New study reveals how TREM2 gene mutation in brain microglia immune cells can increase Alzheimer's risk

The molecular processes caused by a TREM2 (Triggering Receptor Expressed on Myeloid Cells 2) gene mutation in the brain's microglia immune cells can increase the risk of Alzheimer's disease, according to a recent study led by researchers at the University of California, Irvine. While many immune cell genes have been associated with Alzheimer's, the odds are increased two to three times by mutations in TREM2. However, the processes by which these mutations change the function of microglia cells have not been identified until now.

The study, titled "TREM2 regulates purinergic receptor-mediated calcium signaling and motility in human iPSC-derived microglia" was recently published online in eLife.

A critical function of microglia is restoring brain health. Building on their earlier work showing microglia that lack TREM2 have problems moving toward sites of damage in the brain, the research team discovered that this lack of motility is associated with increased levels of P2RY12 and P2RY13 receptors on the microglia. When these receptors detect purinergic molecular danger signals released from nearby damaged cells, they rapidly increase internal messenger calcium within the microglia. The microglia containing higher calcium levels don't turn as frequently and so can't direct themselves to the sites of injury.

"Our study shows that problems arise from having too much signaling between P2RY12 and P2RY13 receptors. We were able to return the microglia immune cells back to their normal function by blocking these receptors. This suggests that Alzheimer's patients who have mutations in the TREM2 protein would benefit from inhibition of these receptors or related signaling molecules. Manipulating calcium using drugs could be another way to modulate microglia behavior to fight disease," said Michael D. Cahalan, Ph.D., Physiology & Biophysics distinguished professor and chair at the UCI School of Medicine, and co-corresponding author.

The team used a culture model of microglia derived from human induced pluripotent stem cells from blood to study the lack of TREM2. A special calcium probe called Salsa6f was engineered into those cells, which allowed calcium to be measured while recording motility characteristics in real time.

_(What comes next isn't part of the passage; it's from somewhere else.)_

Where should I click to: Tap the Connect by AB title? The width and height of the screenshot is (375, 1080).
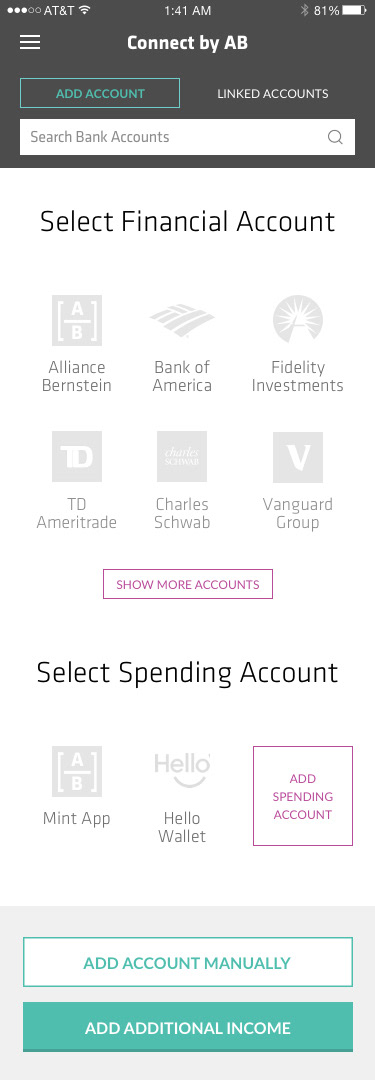188,43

"Alzheimer's disease is the most common cause of dementia and currently has no cure," Cahalan said. "Studies of DNA from people with Alzheimer's surprisingly revealed that changes to genes in microglia can have a great impact on whether or not someone gets the disease. Understanding the processes of how these mutations change immune cell function will allow us to develop targeted therapies."

UCI post doctoral scholar Amit Jairaman, and graduate student Amanda McQuade, who is now a postdoctoral fellow at UCSF, are co-first authors of the study.